→ **Assignment**
Every line in the records below with the string "Choose" needs to be copied out.

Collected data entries

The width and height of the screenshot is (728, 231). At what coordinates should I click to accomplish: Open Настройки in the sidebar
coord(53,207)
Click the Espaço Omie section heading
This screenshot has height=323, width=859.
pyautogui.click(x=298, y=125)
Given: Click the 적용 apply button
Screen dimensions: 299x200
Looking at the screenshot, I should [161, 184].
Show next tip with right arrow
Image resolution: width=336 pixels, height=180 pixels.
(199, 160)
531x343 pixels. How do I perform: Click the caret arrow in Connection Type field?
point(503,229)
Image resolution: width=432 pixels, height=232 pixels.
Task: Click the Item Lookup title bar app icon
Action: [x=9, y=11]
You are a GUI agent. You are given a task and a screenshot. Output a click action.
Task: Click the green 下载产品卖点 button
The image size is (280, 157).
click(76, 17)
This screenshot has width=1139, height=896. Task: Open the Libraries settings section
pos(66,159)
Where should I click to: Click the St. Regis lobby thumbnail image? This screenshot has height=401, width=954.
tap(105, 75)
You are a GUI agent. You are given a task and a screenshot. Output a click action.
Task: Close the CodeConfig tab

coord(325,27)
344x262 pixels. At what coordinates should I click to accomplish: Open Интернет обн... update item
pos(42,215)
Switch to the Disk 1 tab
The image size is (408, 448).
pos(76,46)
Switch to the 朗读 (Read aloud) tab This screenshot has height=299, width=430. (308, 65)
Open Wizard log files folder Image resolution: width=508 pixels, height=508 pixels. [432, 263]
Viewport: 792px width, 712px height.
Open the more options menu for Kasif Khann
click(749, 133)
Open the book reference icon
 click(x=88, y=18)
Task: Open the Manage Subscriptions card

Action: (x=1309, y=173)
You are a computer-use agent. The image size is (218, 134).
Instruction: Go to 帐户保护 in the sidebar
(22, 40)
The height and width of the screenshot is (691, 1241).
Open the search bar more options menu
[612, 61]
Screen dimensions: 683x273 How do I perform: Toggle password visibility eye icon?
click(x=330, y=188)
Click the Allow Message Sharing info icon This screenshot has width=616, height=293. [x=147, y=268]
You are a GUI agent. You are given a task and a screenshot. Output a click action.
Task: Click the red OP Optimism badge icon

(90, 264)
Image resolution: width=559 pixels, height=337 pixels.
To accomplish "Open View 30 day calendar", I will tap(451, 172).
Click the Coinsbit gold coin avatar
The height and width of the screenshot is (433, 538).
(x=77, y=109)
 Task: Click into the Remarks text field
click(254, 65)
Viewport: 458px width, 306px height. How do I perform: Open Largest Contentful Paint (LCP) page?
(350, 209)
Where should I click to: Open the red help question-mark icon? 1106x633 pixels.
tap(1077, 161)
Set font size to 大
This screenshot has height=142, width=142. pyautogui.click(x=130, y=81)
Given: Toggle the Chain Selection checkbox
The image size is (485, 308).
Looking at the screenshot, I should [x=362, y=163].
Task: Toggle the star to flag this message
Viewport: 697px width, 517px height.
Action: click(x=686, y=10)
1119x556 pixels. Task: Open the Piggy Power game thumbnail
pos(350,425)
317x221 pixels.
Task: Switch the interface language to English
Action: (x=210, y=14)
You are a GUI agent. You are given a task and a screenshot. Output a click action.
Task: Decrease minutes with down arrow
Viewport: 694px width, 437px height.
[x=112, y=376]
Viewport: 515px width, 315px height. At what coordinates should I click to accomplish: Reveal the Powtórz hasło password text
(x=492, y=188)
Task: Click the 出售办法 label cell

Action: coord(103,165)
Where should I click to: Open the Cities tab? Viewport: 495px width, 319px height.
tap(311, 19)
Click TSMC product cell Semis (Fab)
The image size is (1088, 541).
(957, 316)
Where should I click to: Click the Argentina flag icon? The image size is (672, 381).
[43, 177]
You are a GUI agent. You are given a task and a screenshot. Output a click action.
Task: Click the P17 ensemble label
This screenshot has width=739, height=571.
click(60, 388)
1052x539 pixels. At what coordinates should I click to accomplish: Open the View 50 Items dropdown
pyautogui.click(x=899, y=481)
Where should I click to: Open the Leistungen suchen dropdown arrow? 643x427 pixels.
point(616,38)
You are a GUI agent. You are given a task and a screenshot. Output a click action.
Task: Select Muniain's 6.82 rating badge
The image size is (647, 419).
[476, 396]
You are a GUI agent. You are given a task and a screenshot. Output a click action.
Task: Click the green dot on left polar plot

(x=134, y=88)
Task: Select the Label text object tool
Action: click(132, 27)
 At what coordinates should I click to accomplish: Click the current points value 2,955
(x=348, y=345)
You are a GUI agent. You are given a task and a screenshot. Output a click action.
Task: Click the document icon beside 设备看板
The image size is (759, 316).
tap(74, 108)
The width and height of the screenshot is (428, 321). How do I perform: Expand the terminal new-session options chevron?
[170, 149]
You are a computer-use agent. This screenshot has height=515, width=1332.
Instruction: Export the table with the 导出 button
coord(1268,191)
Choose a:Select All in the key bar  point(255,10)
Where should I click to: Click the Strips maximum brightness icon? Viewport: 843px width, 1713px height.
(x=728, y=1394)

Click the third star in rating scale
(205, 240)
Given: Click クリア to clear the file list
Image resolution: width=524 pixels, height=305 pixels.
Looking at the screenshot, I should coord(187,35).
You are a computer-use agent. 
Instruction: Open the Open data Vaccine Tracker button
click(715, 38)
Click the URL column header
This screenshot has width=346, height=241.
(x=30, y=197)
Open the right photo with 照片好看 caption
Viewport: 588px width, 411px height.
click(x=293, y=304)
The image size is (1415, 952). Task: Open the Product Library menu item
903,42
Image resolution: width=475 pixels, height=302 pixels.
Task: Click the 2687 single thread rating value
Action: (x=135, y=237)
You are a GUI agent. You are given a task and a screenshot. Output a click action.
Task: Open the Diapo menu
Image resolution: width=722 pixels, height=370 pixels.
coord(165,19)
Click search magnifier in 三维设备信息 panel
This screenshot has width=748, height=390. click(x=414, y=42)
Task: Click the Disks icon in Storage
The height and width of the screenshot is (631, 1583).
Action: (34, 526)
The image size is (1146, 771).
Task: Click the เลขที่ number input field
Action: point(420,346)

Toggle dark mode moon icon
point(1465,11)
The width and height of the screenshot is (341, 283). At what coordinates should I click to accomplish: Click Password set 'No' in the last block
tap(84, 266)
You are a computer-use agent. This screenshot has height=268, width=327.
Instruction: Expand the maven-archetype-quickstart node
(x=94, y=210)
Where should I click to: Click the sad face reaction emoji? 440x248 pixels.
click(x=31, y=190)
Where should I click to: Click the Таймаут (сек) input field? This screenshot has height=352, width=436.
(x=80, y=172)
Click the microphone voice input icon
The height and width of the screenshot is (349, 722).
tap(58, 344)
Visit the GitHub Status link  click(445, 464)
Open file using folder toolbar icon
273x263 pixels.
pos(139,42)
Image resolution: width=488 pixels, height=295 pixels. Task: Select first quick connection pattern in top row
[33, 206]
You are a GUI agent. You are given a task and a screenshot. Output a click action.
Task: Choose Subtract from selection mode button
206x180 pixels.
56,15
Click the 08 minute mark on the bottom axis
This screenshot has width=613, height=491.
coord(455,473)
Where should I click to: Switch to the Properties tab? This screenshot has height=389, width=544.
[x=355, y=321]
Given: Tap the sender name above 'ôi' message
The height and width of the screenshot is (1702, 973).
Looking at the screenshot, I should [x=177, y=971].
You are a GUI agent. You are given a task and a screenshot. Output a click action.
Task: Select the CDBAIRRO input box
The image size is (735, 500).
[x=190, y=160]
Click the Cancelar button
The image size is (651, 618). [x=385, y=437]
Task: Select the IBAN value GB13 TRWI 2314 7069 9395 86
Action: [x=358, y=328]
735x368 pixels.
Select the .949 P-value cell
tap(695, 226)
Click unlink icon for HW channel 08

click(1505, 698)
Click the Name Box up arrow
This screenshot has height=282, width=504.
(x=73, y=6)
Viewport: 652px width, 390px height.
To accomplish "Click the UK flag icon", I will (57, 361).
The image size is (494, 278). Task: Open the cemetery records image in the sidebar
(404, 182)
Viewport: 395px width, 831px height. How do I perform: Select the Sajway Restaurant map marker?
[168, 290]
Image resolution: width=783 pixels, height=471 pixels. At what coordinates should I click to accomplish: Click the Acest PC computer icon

→ **Result below**
Choose a:Select All in the key bar  point(255,10)
Task: Choose Subtract from selection mode button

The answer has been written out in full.